Only in this case will the infection be seen as beaten – and stop spreading across the country. The only town in the world where the 90-90-90 criterion has been achieved is London. Civilised countries try to reach this level.
– What we have is an abyss – says Aleksey. – The Ministry of Health optimistically states that 70% of all cases are being treated. But this is bullshit. More like 40% – and even that is too positive a take.
The AIDS Centre reports an increase in the numbers of people being tested for HIV. But, as a rule, these are not representatives of so-called high-risk infection groups (according to the UNAIDS classification). The figures are hiked up on account of women who can be reached out to through the clinic registers, and then they test children who have been in contact with people who are HIV- positive. ‘For example, I have two daughters, both of whom tested negative. They try to get them in for obligatory testing. They argue that the child is at risk of infection. What risk? How is she going to catch it from me? They do this just to put another tick in the box of tested people that they don’t have to bother with’.
Because reaching out to drug-addicts is more complicated. Gaining the trust of these people and prodding them to go for an HIV test is not easy. But that’s precisely what Lyosha and his ‘Navigator’ website was doing.
-But we know the status of 90% of drug-users, so we don’t need to test them. If they were all brought at one and the same time to the AIDS Centre, the people there would freak out. It’s all very easy to work when the patient comes to you of his own accord and is disciplined.

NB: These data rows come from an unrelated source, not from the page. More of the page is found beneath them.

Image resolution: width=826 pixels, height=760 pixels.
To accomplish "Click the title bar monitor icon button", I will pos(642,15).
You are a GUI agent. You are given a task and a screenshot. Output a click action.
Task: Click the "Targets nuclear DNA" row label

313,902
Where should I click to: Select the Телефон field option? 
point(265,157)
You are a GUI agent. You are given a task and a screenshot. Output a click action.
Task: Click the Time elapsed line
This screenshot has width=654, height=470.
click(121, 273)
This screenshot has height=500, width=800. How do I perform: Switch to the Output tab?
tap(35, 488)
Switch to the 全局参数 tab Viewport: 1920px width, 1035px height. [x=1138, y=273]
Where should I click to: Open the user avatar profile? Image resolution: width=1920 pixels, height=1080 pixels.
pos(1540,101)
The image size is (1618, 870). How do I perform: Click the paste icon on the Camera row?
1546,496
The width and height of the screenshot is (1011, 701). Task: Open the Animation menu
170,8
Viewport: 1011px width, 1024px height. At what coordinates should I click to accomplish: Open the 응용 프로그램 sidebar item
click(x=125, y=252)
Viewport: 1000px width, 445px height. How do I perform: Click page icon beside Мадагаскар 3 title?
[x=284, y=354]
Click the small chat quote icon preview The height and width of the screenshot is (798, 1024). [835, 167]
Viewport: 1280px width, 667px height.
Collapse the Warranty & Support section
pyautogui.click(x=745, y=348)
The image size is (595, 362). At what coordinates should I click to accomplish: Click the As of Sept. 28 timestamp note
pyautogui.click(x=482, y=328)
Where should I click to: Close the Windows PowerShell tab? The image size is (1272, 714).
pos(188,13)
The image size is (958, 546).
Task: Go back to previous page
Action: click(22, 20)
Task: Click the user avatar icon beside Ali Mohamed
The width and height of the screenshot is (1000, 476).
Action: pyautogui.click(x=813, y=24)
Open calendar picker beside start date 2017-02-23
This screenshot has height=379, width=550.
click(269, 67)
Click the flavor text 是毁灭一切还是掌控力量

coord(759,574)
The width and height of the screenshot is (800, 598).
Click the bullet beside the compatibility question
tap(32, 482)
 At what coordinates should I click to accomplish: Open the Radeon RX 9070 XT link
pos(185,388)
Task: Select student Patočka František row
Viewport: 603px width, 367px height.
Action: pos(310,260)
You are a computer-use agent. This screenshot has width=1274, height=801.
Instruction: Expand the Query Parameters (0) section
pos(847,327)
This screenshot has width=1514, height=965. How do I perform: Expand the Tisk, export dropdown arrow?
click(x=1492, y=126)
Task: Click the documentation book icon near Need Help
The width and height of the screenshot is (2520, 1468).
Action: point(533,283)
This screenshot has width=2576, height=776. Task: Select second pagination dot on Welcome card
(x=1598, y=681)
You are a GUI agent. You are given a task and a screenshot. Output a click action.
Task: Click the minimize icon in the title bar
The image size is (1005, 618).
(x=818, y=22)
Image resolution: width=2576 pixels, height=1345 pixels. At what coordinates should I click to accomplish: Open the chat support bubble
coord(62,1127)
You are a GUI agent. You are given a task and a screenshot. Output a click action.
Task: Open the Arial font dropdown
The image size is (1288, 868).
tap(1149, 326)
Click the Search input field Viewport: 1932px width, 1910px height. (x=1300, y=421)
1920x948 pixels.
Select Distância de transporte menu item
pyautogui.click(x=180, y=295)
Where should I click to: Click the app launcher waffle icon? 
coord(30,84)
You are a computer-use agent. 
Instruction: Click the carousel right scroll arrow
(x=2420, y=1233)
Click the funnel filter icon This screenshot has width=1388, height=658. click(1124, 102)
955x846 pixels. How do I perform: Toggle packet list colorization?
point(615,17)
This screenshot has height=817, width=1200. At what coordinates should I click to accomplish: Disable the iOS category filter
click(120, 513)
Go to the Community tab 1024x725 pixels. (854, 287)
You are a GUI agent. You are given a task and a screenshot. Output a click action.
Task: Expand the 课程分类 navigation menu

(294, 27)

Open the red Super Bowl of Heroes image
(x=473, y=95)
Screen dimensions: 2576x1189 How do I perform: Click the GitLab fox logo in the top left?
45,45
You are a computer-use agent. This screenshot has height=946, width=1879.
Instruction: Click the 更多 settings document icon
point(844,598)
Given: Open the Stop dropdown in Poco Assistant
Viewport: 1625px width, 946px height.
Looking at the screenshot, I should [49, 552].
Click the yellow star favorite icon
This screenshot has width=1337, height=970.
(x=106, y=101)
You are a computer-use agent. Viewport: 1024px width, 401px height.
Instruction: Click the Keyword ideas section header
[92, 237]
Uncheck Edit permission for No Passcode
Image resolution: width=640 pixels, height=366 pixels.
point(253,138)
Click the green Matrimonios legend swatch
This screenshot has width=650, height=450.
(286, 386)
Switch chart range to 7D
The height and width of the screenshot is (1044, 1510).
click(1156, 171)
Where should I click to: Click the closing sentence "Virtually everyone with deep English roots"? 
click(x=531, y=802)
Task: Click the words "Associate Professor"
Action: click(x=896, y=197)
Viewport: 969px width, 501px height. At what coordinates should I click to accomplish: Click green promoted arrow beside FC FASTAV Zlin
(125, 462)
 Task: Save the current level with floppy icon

The main information that Aleksey is promoting is that 75% of new cases of HIV infection in Irkutsk district is caused by sexual contact between heterosexual partners.
-Who is it that infects these women? Answer: they are infected by men who got contaminated in the 90s. Many of these over the last ten years or so fell off the medics’ radar. I know lots of people who were contaminated around then – and forgot about it. People’s psychology works like this: I gave up drugs and – hey – HIV or no, it doesn’t itch and it doesn’t pinch – let it be. There’s the myth amongst drug-users that the test shows up HIV when you stick your neck out. Skip a test and it goes away. And where are these people? At large and in families!
Andryukha’s sins
Over the stage there hangs a cross with blue lights. On a big karaoke-like screen the banner reads: ‘O Lord, you are at work in my life. Your blood has washed away my sins’. Live music, live sound. The girl singers move their hips to the beat of the song. The people in the hall have got to their feet and are dancing along and clapping. This is what the Sunday service at the ‘Cornerstone’ Protestant church looks like.
Photo: Vlad Dokshin
– Let’s make noise in the name of the Lord! – you can hear from the stage.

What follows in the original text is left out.